A wound with blood and pus, or the sickly, acrid smell of sweat, of decay, does not signify death. In the presence of signified death—a flat encephalograph, for instance—I would understand, react, or accept. No, as in true theater, without makeup or masks, refuse and corpses show me what I permanently thrust aside in order to live. These body fluids, this defilement, this shit are what life withstands, hardly and with difficulty, on the part of death. There, I am at the border of my condition as living being. My body extricates itself, as being alive, from that border. Such wastes drop so that I might live, until from loss to loss, nothing remains in me and my entire body falls beyond the limit—cadere, cadaver. If dung signifies the other side of the border, the place where I am not and which hermits me to be, the corpse, the most sickening of wastes, is a border that has encroached upon everything. It is no longer I who expel, “I” is expelled.

Julia Kristeva



The leakage of talk. My mind is dribbling out through my mouth.
My will is more flabby than it’s ever been before. Let this be the dip before the upswing.
I have diarrhea of the mouth and constipation of the typewriter.

Susan Sontag



To perceive Camp in objects and persons is to understand Being-as-Playing-a-Role.
It is the farthest extension, in sensibility, of the metaphor of life as theater.
Camp is the attempt to do something extraordinary.
But extraordinary in the sense, often, of being special, glamorous.
What Camp taste responds to is "instant character".
Character is understood as a state of continual incandescence - a person being one, very intense thing.
Camp introduces a new standard: artifice as an ideal, theatricality.
For Camp art is often decorative art,
emphasizing texture, sensuous surface, and style at the expense of content.
It is the love of the exaggerated, the "off," of things-being-what-they-are-not.
Camp is art that proposes itself seriously, but cannot be taken altogether seriously because it is "too much."
It's not a love of the old as such. It's simply that

the process of aging or deterioration provides the necessary detachment -- or arouses a necessary sympathy.
The lover of Camp, appreciates vulgarity.
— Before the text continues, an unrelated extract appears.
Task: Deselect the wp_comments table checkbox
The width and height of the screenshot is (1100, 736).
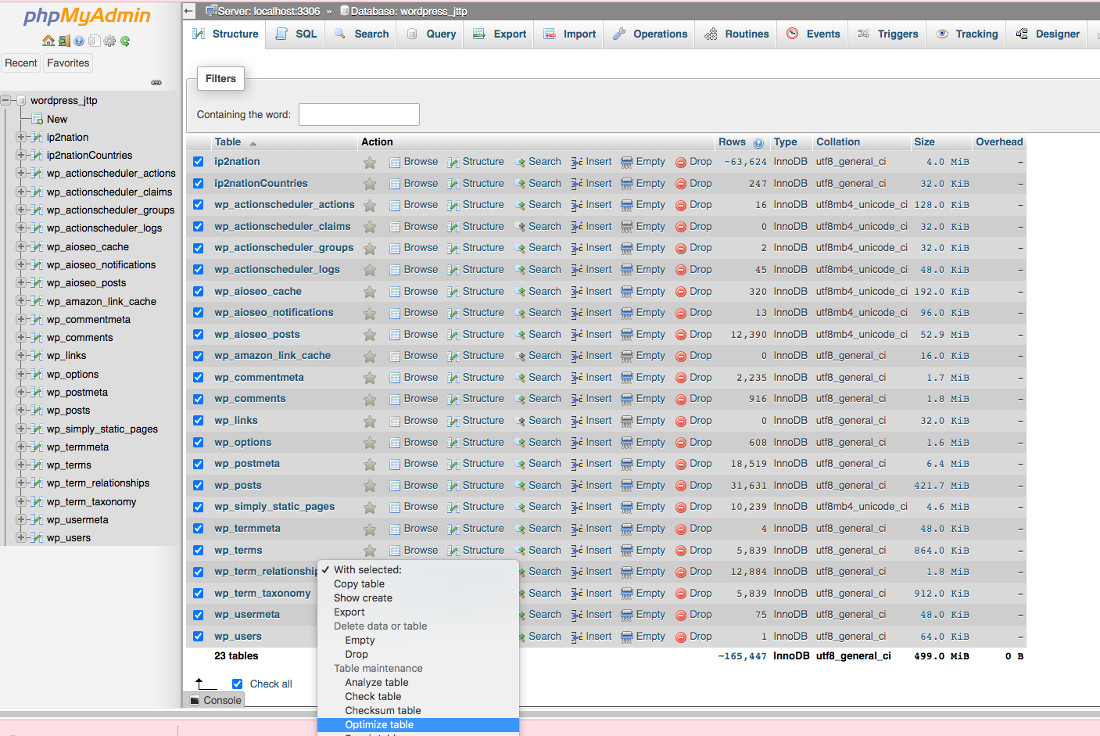Action: point(198,398)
Susan Sontag, Notes on Camp



The action of the alter is primal; it involves the body. The alter becomes the place where the sack is cut open-the human sack is cut open-the body sack or the animal sack, the sack meaning skin. We search for what can’t be gotten at the interior of the body, cutting open the body to peer inside. In my work there’s a kind of theater of that, and by theater I mean I the use of representation. The object becomes the body-it doesn’t need to be me, or even another human. I operate in a kind of theater. I use objects to represent things, to represent thoughts and feelings. The objects don’t necessarily have to relate to themselves, they can be a symbol for something else. Ketchup can represent blood, it’s not necessary that it be blood. I became more interested in mimicking, appropriation, fiction, representation and questioning meaning.

Paul McCarthy, interview with Kristine Stiles



Skin holds a peculiar place within figurative speech. As perhaps no other part of the human body, it serves both as a representation of the whole and as that which conceals it. On the one hand, skin is a stand-in for “person”, “spirit”, “body”, or “life”; that is to say, it is a synecdoche for the human being. Yet at the same time, and this is what makes it so singular, skin functions as the other of the self, by representing its cover, its prison or mask, its medium of communication with the world.